EUR/CAD was the second worst performing currency today behind EUR/NZD and we believe that further losses are likely. The euro was hit hard by weaker economic data. In Germany retail sales dropped 0.4% against expectations for a 0.2% rise. German unemployment rolls increased 2k and consumer prices in the Eurozone dropped 0.1%. This was the first time that euro area inflation turned negative since March 2015 and despite Bundesbank President Weidmann’s recent comment that deflation has become less of a concern, the drop in inflation at a time when commodity prices are very low raises the risk of low inflation sticking which could revive the talk of additional ECB easing which would add pressure on the currency. CAD on the other hand traded higher for the first time in 9 days on the back of stronger GDP growth. Canada’s economy expanded by 0.3% in the month of July against expectations for a 0.2% rise. On an annualized basis, GDP growth in Canada accelerated to 0.8% from 0.5%. At the same time CAD has become deeply oversold and is due for a stronger recovery.

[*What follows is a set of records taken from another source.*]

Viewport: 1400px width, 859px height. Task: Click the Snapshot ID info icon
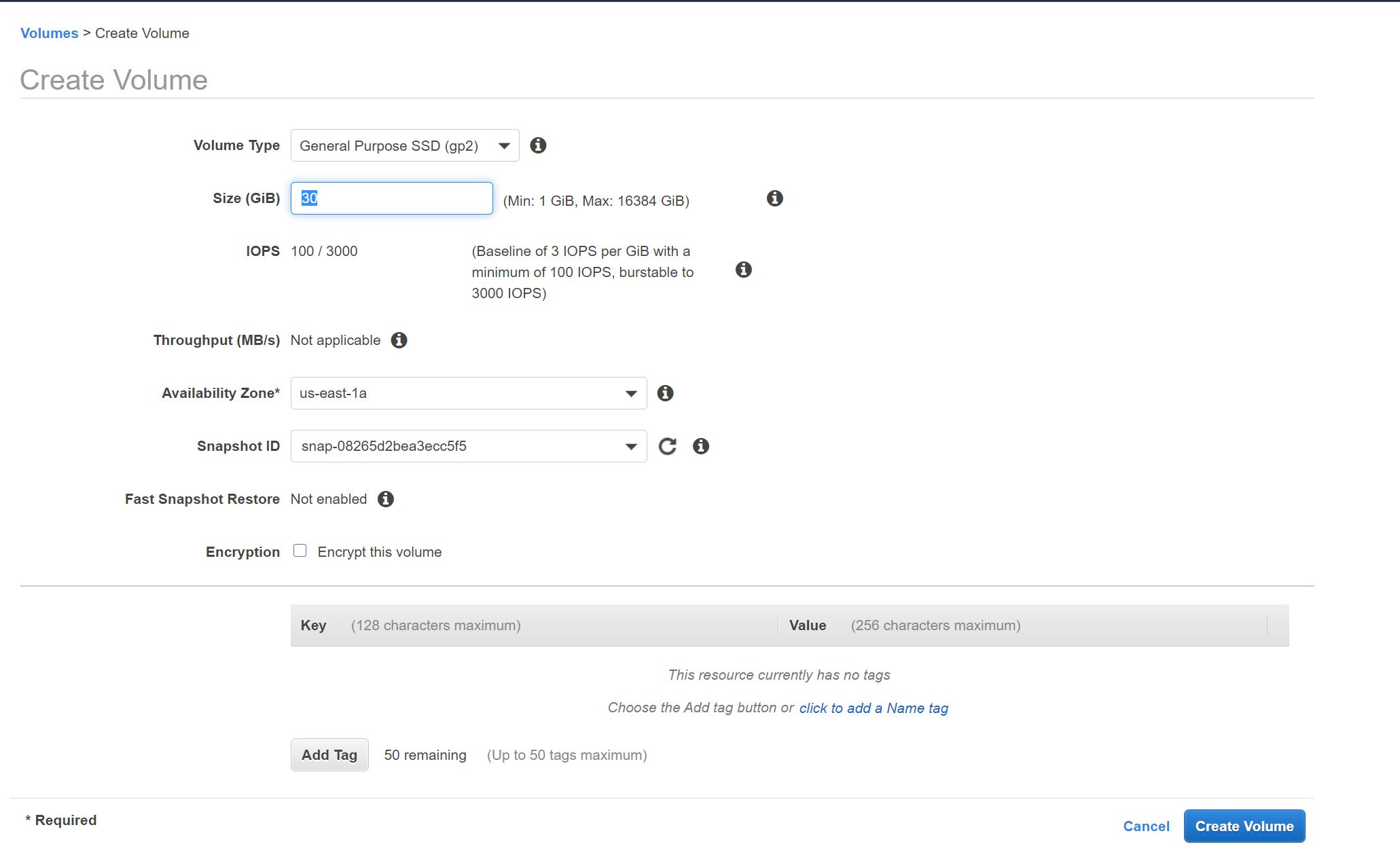point(701,446)
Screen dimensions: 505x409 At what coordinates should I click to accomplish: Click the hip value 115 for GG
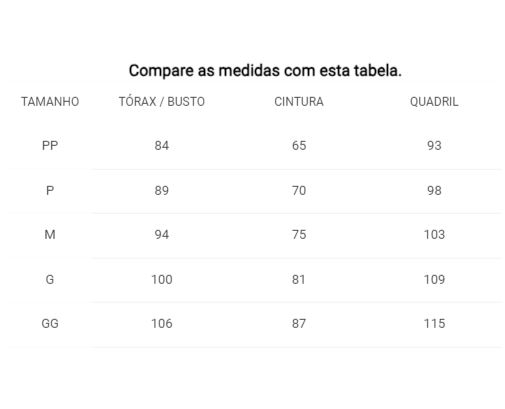pyautogui.click(x=434, y=323)
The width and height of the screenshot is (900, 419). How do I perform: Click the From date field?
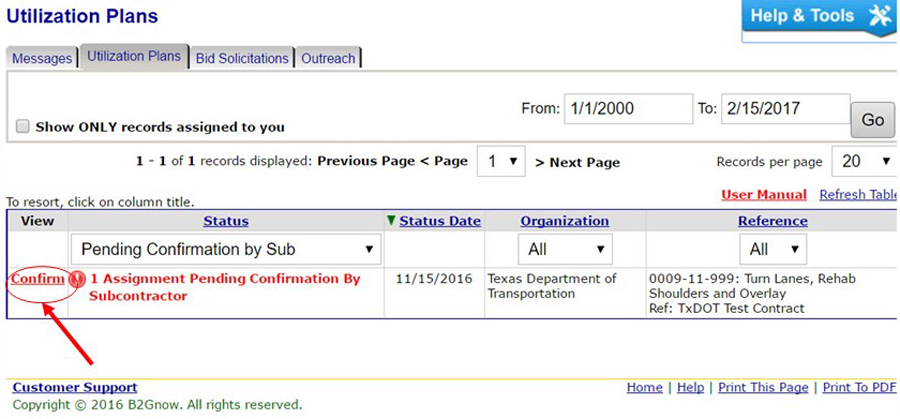[629, 108]
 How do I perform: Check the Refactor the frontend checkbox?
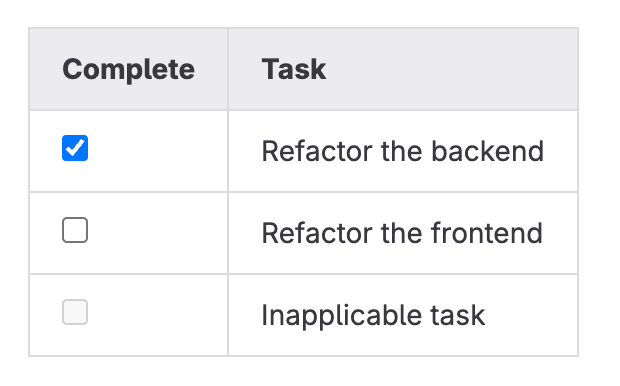[75, 230]
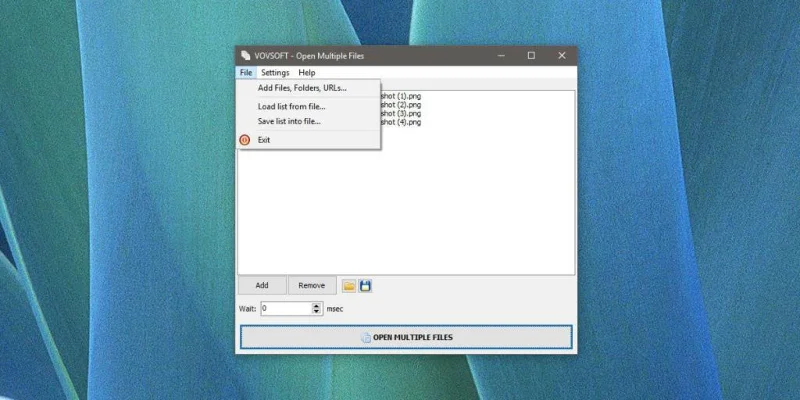This screenshot has height=400, width=800.
Task: Close the VOVSOFT window
Action: (562, 56)
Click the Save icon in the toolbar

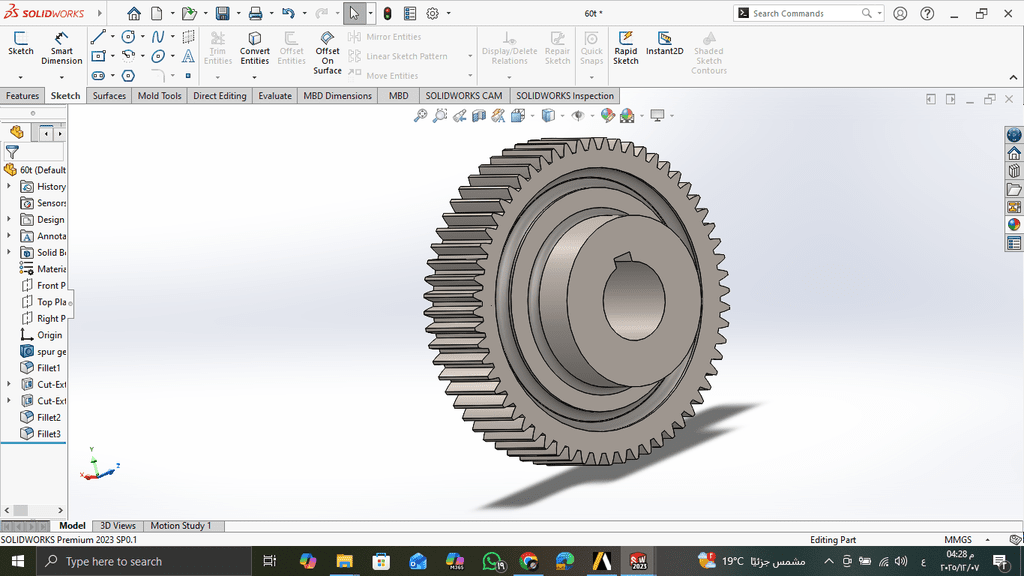222,14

Technically EUR/CAD trading in a broad channel and it failed at the top of the channel on Tuesday. The bottom of the channel is below 1.48 and we believe that the currency pair will test that point. It could even move lower if Eurozone data continues to weaken and oil prices bottom out. We would not be surprised to see EUR/CAD trading at 1.46.

Is GBP/JPY Ready To Drop?

Is GBP/JPY Ready To Drop?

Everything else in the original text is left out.